Professor Anat Loewenstein, MD, speaks about her presentation from the 22nd Annual Angiogenesis, Exudation, and Degeneration Meeting
Following the 22nd Annual Angiogenesis, Exudation, and Degeneration Meeting, held virtually on February 8, 2025, Anat Loewenstein, MD, shared key takeaways from her presentation. Prof Loewenstein is Professor and Head of Retina, Division of Ophthalmology at Tel Aviv Medical Center, Sydney Fox Chair of Ophthalmology at Tel Aviv University, and President of the Israeli Ophthalmological Society, all in Tel Aviv, Israel. She also serves as the President of the European Society of Retina Specialists (EURETINA).
Prof Loewenstein presenting findings from a cross-sectional pivotal home optical coherence tomography (OCT) trial that compared the performance of artificial intelligence (AI)-enabled algorithms with human expert graders in neovascular age-related macular degeneration (nAMD).Overall, the study demonstrated that combining home OCT with AI provides a high level of precision and repeatability, enhancing patient care and disease monitoring for AMD. Here, Prof Loewenstein shares her findings and discusses the broader implications for home OCT in the years to come.
Editor's note: The below transcript has been lightly edited for clarity.

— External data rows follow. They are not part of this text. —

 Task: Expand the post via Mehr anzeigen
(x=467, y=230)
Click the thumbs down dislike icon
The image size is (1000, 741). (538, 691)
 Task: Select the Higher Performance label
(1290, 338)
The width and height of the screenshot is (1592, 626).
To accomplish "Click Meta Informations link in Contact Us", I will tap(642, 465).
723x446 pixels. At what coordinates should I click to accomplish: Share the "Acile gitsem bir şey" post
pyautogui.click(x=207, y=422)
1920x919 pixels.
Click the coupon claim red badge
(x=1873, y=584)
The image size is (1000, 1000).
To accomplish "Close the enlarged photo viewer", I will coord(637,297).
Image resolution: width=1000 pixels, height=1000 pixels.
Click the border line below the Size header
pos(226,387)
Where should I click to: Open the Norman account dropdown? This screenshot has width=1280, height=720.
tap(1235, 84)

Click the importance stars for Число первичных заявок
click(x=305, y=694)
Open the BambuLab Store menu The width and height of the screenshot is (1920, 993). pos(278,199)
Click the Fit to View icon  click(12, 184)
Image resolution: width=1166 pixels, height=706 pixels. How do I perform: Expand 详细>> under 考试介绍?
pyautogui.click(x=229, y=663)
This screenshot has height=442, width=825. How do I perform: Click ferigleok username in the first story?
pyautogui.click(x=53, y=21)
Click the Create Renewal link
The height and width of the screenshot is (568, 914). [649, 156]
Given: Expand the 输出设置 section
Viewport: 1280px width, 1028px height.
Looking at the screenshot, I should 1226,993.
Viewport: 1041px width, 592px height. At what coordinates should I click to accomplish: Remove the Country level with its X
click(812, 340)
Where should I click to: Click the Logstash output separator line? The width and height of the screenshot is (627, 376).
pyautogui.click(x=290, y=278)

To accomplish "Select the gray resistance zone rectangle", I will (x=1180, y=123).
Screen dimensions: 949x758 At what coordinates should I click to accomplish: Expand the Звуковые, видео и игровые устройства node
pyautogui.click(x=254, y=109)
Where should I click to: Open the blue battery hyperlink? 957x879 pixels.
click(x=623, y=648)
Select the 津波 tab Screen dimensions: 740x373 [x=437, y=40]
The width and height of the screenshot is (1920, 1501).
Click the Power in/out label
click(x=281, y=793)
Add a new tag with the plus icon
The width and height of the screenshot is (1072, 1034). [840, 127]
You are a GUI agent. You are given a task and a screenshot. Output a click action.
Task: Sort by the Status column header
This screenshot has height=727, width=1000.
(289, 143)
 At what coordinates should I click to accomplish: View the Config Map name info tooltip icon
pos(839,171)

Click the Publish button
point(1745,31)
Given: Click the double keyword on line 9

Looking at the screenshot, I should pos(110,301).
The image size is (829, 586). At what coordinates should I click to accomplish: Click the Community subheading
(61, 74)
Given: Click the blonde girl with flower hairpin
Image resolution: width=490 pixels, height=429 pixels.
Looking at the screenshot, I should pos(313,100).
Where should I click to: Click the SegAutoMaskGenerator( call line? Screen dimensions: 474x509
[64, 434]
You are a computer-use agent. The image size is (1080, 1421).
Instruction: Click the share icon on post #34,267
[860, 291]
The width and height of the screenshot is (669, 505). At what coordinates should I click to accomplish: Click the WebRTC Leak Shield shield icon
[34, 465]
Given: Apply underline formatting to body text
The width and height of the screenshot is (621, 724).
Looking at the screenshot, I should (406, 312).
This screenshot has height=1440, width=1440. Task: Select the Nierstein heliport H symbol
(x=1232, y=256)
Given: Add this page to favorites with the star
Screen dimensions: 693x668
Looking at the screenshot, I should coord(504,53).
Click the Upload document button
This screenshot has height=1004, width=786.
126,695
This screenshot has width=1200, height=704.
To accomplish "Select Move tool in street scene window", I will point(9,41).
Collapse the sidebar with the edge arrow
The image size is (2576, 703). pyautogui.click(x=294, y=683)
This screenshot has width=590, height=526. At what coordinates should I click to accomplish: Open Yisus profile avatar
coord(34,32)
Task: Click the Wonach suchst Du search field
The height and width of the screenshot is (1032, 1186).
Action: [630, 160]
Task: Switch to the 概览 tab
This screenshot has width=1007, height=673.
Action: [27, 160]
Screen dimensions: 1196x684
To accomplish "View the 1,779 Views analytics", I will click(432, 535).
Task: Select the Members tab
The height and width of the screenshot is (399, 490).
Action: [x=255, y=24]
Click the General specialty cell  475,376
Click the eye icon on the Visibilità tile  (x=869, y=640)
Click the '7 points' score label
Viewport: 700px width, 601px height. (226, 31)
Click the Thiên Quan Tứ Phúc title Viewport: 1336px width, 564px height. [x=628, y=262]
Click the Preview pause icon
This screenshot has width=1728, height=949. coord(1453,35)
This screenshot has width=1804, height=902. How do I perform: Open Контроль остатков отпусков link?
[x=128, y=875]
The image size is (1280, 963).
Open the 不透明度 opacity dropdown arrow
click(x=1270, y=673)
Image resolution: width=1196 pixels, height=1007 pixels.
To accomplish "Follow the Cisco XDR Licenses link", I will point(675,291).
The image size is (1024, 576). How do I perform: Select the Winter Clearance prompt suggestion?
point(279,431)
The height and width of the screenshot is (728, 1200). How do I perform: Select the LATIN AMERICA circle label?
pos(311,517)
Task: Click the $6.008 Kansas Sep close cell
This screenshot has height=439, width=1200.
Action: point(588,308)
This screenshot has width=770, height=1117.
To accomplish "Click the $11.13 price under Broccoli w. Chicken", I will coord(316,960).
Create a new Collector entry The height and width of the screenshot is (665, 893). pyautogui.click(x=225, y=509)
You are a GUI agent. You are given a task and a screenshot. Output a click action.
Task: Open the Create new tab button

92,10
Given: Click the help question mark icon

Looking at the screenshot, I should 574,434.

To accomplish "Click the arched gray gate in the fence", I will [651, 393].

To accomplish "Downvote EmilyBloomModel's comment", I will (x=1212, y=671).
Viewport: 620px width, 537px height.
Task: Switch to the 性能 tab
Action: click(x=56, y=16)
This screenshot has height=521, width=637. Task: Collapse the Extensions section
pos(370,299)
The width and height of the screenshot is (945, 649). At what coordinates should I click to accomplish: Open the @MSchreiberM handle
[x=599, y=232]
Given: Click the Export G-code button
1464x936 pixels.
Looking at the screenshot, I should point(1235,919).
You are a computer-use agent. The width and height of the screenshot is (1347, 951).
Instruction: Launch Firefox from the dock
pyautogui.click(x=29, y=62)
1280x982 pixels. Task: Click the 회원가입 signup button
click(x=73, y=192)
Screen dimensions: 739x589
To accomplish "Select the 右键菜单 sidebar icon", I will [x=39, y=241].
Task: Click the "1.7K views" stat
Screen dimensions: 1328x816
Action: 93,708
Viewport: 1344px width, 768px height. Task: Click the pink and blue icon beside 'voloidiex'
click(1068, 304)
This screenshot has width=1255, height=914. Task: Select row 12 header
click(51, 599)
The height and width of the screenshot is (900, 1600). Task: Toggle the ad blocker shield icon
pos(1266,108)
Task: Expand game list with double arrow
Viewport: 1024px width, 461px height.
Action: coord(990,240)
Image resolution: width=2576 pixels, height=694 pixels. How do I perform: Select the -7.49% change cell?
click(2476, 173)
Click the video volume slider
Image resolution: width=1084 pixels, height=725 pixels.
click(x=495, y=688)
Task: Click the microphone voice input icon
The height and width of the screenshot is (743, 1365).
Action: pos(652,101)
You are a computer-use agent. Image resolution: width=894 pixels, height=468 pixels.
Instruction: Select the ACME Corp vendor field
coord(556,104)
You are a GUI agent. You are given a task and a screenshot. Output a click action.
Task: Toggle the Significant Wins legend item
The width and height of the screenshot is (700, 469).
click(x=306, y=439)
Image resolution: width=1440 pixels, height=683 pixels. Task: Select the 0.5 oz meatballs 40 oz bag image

Sheryl Stevenson: So we are joined today by Professor Anat Loewenstein. Welcome to you, always a pleasure to see you. We would just love to hear a little bit of a summary of your talk at this year's Angiogenesis meeting. You spoke about a home OCT trial.
Anat Loewenstein, MD: Thank you very much, Sheryl, it's always a pleasure to talk with you. The Angiogenesis Virtual Meeting was an amazing meeting. I think it practically discussed everything that is relevant in the field of retinal disease from well known experts and I learned a lot.
For my talk, the topic was the pivotal home OCT trial to compare the performance of AI-enabled algorithms with human graders in neovascular macular degeneration. And this is actually one of the two pivotal trials that led to FDA clearance of the [Notal Vision Home OCT device SCANLY]. The presentation described how to clear AI algorithms for OCT systems and discussed the implication of its performance on the clinical management.
We've already shown that home OCT and in-office OCT are comparable in identifying hyperreflective spaces. And also, we've already shown the patients are able to acquire the images on a regular basis. The challenge still is how to manage this large volume of data which is created by the home OCT. And the goal of this presentation was to study the performance of AI with the Home OCT and to understand its impact on the management of our patients.
So for the study, patients acquired four scans on two home OCT devices. All scans were processed with the AI-based algorithm for the hyperreflective areas, segmentation and also volume estimation. In the 10% of the B scans of home OCT were annotated by three expert graders. In addition, the patients acquired one scan on an in-office OCT, and that was again annotated by three expert graders. And all the patients had neovascular macular degeneration.
We looked at two outcomes: One, repeatability, which is a measure of precision, saying looking at the similarity of...estimate for the same eye with multiple scans and grading experts, and at agreement, which is the similarity in segmentation by AI and graders, which is measured by the Dice similarity score.
When we look at the results, when we look at the repeatability, the results are very good. The coefficient of variation was 11.1% on the home OCT and 16% for the in-office OCT. This is when you examine eyes that have a pretty large amount of fluid of at least 10 volume units. So the results show good precision for both device grader combinations on home OCT and AI. It's more repeatable than in-office OCT and the grader. We also looked at agreement. And here we showed excellent agreement in terms of volume estimation with an AI grader Dice score on par with those in between two human graders. So the comparison is very similar. So you know, we do think that combining the home OCT with AI gives physicians insights that have never been before into the disease dynamic, showing the estimation the AI estimation of the hyperreflective spaces, or projection map, and longitudinal, total retinal hyperreflective spaces, volume trajectory, and the ability to set the thresholds to get notification.
So for now, it's going to be commercialised only in the United States, because of the size. To operate the home OCT, you need a monitoring centre. It's not a device that you go and buy in the supermarket, that you can go and give everyone. You need, a monitoring centre that actually supplies the device and monitors the compliance, and the fact that there is an alert, and the fact that patient is, attentive to the alert. And for now, itwill be applicable in the United States, after establishing the reimbursement levels, and then other big countries.
Everyone is looking at biomarkers. Home OCT is very good at detecting fluid, very small levels of fluid. But there are many other things that it's not it's not proficient at detecting. So I think it's mainly [used for detecting fluids]. And of course, it's also important in diabetes and other diseases, but not as [much as] it is important in macular degeneration, where time is of the essence.